A long time ago, my daughter asked me, point-blank, whether or not Santa was real. I believe she was almost four. The previous year, she had noted aloud that Santa used the same wrapping paper as Mommy, and had speculated, “I bet Mommy is Santa Claus.” A few feet away, Daddy, who had worked his butt off paying for the items under the tree, felt somewhat left out, but did not protest. I kept my mouth shut, as she did not ask directly. But now, here it was a year later, and the game was up. To lie in the face of the direct question seemed wrong. So I told her, making it clear that it was perfectly all right and loads of fun to pretend to believe in Santa.
She was disappointed, and for a split second I thought I had made a mistake. But only for a split second. She quickly recovered and had fun with pretending about Santa Claus for several years to come.
In truth, my decision to tell the truth was somewhat selfish. Parents everywhere know how annoying Santa-mania is among the very young believers, how it is stoked by children’s programs and marketers until kids are whipped into a maniacal frenzy. I remember a year when she was 4 or 5, the mom of a friend of hers suggested we take the girls to a storytelling event at the library–billed as being winter-related, but not Christmas-related. This family was Jewish, and the mom was looking for relief from the incessant Santa frenzy. I was looking for relief too, I told her. So, we arrived at the event, only to learn that the storyteller who had been booked had cancelled due to illness. In her place–ta da!–here was another lady who would lead a sing-along of–wait for it–Santa Claus songs! She had the kids in a state of hyper-excitement in moments.
It wasn’t so crazy when I was a kid, at least it didn’t seem as if every adult I met was going out of his or her way to make me hyperactive with thoughts of Santa.
In fact, I don’t remember ever believing in Santa Claus.

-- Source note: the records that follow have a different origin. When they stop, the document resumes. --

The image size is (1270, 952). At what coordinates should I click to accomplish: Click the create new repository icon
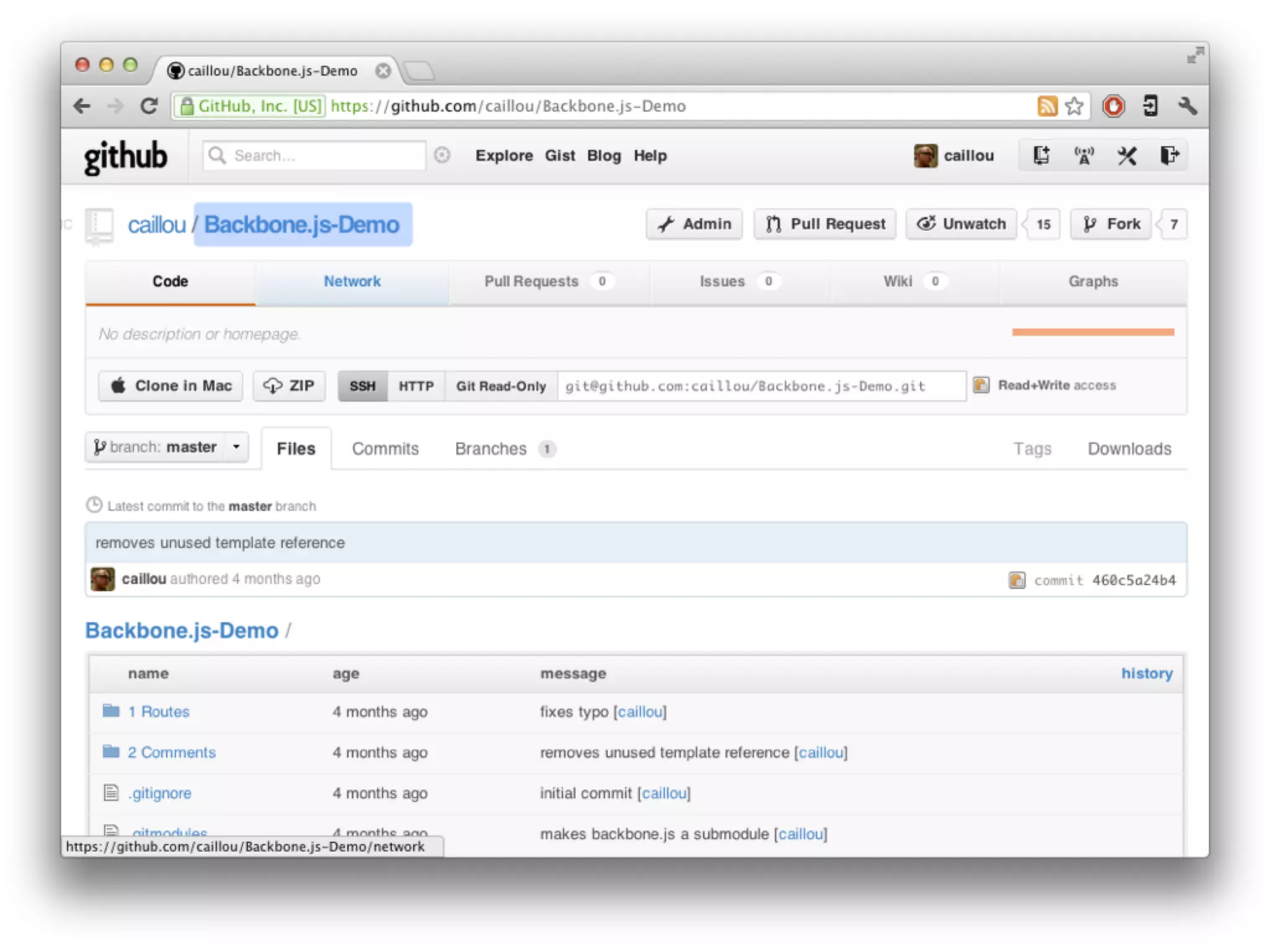1042,156
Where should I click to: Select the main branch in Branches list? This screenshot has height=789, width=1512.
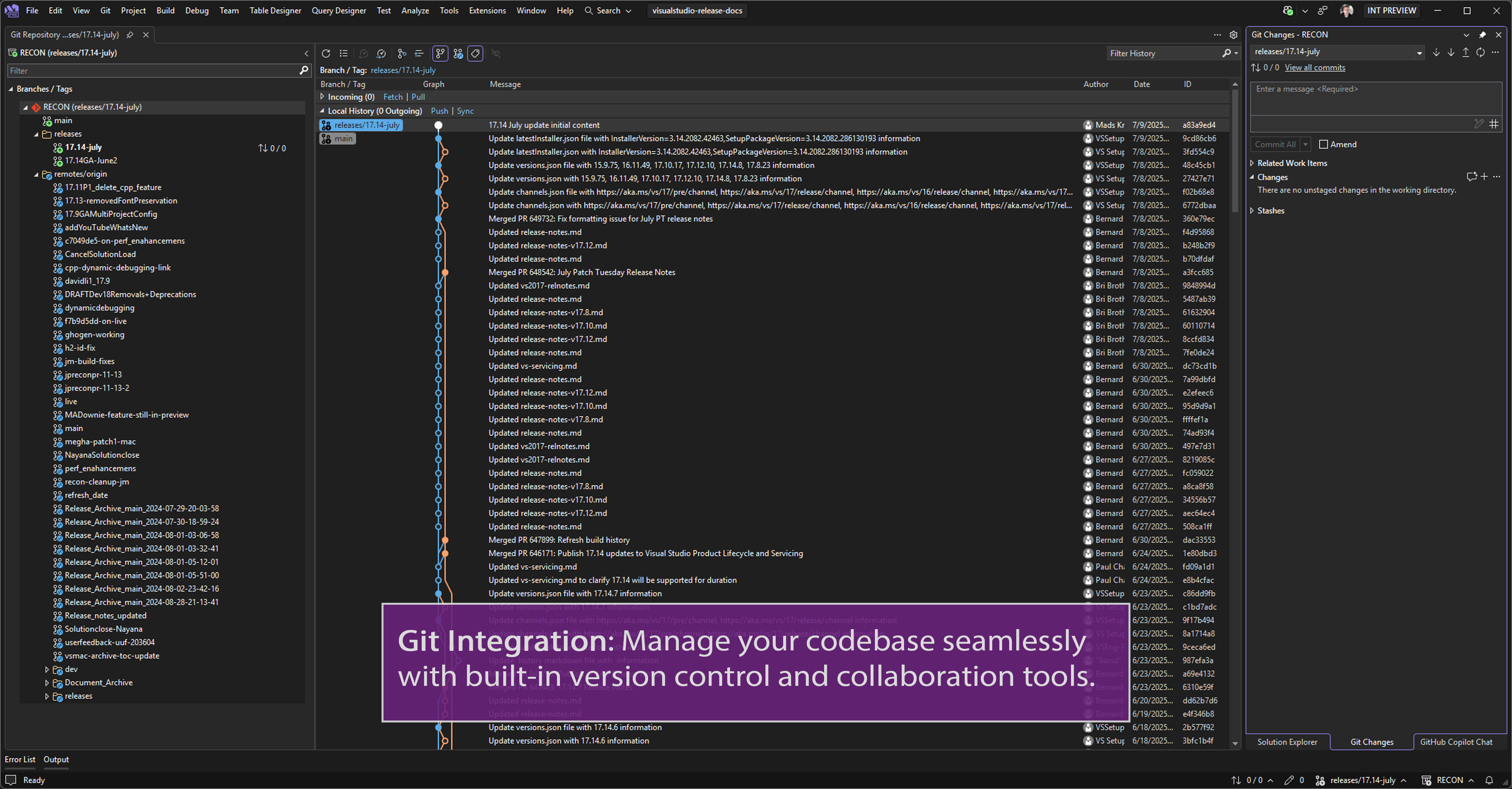click(63, 120)
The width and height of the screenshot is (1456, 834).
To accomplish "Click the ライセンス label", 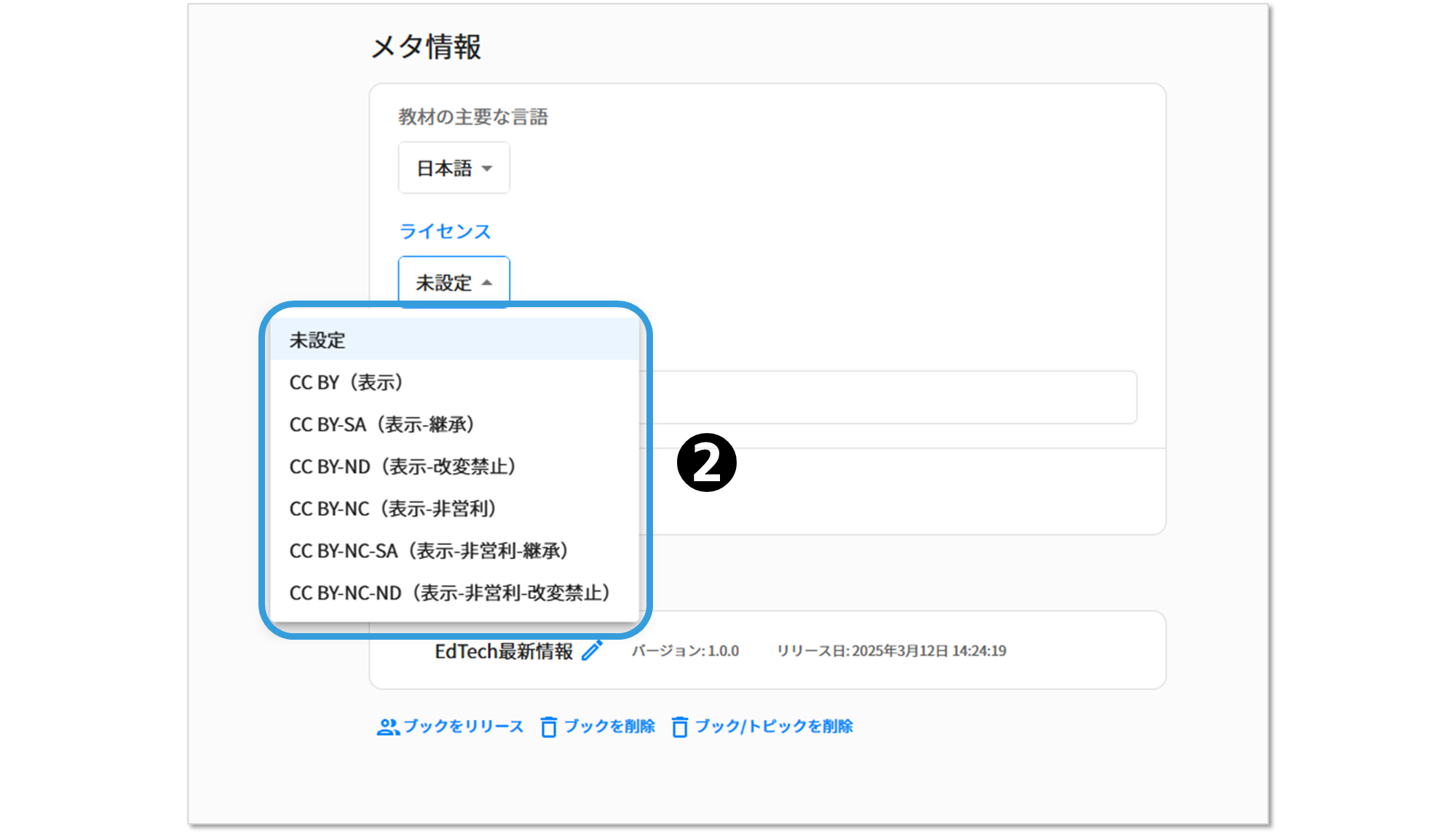I will tap(445, 231).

I had a couple of problems with the concept. Number one was that our house had no chimney. Number two, most of my schoolmates were Jewish, and it seemed grossly unfair that Santa served only those who celebrated Christmas. Not my sort of universal good spirit at all. Problem number three: there were too many Santas around…one, in fact, at every department store, apparently there simultaneously. And oh yeah, I noticed the wrapping paper, too.
As an adult, however, I have made my peace with St. Nick, and I have Charles Dickens to thank for my pro-Santa spirit.
By the time my daughter turned five, we were attending an annual production of A Christmas Carol at South Coast Repertory theater in Costa Mesa, California. The play, Dickens’ story, offers up a Santa suitable for grown-ups, in the person of the Ghost of Christmas Present.
This role has been played by a variety of actors over the years, but all of them say the same thing. “Look upon me,” the ghost says, “and know me well.”
He is clad in fur-trimmed green, sports a red beard, and holds a bejeweled cup of Christmas cheer. He takes Scrooge on a round of parties–that of the Cratchits and that of his nephew, Fred. The Ghost of Christmas Present mocks Scrooge’s dour demeanor and his meanness of spirit. At the end of Fred’s party (and to close the first act) he promises that wherever people keep Christmas in their hearts, there he will be. In that moment of voices raised in song, he is preaching the absolute morality of generosity of spirit as well as material goods, and of the morality of conviviality, the absolute goodness of fun.
He’s a Santa we all need, whether we suffer from seasonal affective disorder, seasonal social anxiety, gift-giving frenzy, Christmas card guilt, whatever. If our ornaments won’t hang right, if we don’t think we can get through Christmas dinner, or if we’ve heard one too many renditions of “Little Drummer Boy.” (Barump-a-bump-bum is not too far from Bah, humbug!) Looking upon this Santa for grown-ups, it all comes clear. Belief in Christmas is irrelevant. Pretending to believe is enough.
Pretending to believe gives me the strength to do all the work, to not worry too much about money, to not fight for parking spaces, and to trust that somehow, it’ll turn out right in the end. Various bills will come due in January, but for now, we’re having a good time.